Amerykański samolot runął do morza. Rozpadł się na części


Amerykański samolot wielozadaniowy MV-22 Osprey runął do morza w czasie ćwiczeń u wybrzeży japońskiej Okinawy - poinformowało amerykańskie wojsko. Po incydencie Tokio wezwało USA do uziemienia swoich maszyn stacjonujących w Japonii. To pierwsza katastrofa ospreya w Japonii.

Amerykański osprey we wtorek spadł do morza u wybrzeży wyspy Okinawa. Rannych zostało pięć osób z załogi. Japońska telewizja pokazała zdjęcie z powietrza, na których widać było, że maszyna rozpadła się na co najmniej trzy części, które unosiły się na wodzie blisko brzegu.
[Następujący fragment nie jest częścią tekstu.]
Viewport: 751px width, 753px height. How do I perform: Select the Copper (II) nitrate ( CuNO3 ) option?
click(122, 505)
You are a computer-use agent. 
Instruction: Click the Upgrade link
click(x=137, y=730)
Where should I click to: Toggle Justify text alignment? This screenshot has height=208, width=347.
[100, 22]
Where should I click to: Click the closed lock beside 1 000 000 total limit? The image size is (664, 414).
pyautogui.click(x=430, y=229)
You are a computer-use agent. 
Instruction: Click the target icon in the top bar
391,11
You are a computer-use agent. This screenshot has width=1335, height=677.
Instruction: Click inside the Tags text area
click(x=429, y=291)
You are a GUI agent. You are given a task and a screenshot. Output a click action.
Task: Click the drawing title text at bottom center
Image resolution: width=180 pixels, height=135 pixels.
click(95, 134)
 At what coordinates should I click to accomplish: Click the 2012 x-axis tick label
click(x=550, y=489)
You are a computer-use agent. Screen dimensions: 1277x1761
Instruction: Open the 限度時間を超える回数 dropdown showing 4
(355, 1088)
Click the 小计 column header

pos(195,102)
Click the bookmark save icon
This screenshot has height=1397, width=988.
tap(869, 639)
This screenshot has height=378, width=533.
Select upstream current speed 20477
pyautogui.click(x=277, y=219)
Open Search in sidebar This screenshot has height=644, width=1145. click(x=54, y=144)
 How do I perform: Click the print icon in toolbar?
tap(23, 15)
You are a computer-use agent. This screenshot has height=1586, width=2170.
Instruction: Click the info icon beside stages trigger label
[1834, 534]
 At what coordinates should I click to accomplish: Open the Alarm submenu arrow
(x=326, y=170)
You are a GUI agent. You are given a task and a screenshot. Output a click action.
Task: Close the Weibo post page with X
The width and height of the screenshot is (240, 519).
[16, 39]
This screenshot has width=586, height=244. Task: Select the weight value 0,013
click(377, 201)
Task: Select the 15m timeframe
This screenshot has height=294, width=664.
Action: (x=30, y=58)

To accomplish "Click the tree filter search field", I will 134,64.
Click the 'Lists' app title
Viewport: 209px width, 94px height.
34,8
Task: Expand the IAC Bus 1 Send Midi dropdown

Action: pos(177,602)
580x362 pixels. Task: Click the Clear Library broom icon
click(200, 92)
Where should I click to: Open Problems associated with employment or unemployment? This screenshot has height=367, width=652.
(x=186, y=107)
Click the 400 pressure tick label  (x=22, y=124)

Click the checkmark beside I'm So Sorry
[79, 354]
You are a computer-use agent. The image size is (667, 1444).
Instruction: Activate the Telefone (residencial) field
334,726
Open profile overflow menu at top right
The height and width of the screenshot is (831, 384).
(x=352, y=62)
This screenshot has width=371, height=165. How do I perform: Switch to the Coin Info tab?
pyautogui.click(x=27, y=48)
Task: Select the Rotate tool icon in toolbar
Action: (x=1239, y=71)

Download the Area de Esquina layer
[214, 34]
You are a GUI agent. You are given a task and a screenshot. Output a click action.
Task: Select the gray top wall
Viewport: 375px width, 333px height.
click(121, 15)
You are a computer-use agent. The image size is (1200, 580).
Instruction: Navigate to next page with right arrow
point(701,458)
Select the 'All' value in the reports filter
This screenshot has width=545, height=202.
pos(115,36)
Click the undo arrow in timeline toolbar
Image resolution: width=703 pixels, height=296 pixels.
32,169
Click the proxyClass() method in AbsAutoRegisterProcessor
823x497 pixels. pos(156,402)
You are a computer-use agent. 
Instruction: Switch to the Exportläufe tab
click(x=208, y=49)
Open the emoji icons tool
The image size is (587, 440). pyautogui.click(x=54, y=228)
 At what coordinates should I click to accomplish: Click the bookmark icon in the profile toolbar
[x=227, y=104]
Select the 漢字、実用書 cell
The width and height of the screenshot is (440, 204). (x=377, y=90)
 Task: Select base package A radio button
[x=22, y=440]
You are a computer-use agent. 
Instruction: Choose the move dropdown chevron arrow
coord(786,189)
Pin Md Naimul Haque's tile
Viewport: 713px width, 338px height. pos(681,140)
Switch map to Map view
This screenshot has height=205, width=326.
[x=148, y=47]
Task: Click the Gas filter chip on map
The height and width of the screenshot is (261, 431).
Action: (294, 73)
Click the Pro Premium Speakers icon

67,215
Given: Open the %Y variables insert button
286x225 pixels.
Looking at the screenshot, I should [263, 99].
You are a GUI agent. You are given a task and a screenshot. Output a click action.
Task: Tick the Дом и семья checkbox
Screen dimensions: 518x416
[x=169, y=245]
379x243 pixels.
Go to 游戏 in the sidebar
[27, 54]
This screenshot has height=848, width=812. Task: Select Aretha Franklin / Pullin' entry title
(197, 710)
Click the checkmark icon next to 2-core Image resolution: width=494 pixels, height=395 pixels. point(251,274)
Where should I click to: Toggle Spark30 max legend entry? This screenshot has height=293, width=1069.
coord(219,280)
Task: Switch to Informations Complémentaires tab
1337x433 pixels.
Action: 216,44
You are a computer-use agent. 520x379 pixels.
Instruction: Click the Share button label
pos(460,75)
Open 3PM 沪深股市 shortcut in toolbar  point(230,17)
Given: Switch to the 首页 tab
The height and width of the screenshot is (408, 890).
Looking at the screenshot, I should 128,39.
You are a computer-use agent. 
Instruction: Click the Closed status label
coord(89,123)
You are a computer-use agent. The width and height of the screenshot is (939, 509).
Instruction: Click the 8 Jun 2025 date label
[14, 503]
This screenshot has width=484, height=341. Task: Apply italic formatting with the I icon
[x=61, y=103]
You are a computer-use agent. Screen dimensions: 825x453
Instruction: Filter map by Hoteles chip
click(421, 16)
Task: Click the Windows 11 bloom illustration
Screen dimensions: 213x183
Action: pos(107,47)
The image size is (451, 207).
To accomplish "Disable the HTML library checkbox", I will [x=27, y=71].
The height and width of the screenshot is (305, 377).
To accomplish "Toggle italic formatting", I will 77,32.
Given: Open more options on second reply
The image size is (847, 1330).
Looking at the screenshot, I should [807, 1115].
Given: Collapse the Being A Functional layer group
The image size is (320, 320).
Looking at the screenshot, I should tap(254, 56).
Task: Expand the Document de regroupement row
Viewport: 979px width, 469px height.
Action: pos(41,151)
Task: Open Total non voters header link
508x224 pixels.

- Żadne loty nie są planowane na dzisiaj - oświadczył rzecznik amerykańskiego Korpusu Piechoty Morskiej na Okinawie. Wojsko bada przyczyny katastrofy, którą premier Japonii Shinzo Abe określił w środę mianem "przykrej".

Budowane przez koncern Boeing Co i Textron Inc's Bell Helicopter ospraye startują pionowo i obracają śmigła, by lecieć jak samolot. W ostatnim czasie doszło do serii incydentów z ich udziałem.

Japończycy nie chcę amerykańskich maszyn

Mieszkańcy wyspy Okinawa domagają się zamknięcia amerykańskich baz wojskowych, argumentując, że zagrażają one bezpieczeństwu mieszkańców.

Stany Zjednoczone mają w Japonii dwie eskadry ospreyów, choć nie podają oficjalnie ich dokładnej liczby. Eskadra zwykle składa się z 12-24 maszyn.

Katastrofa z udziałem ospreya może opóźnić plany przeniesienia dodatkowych amerykańskich sił na Okinawę i obudzić wśród Japończyków resentymenty. od lat sprzeciwiają się oni obecności sojusznika na swoich wyspach.

Okinawa była pod amerykańską okupacją do 1972 roku. Do dziś na wyspie mieszka większość z 50 tys. osób pracujących w Japonii dla amerykańskiego wojska.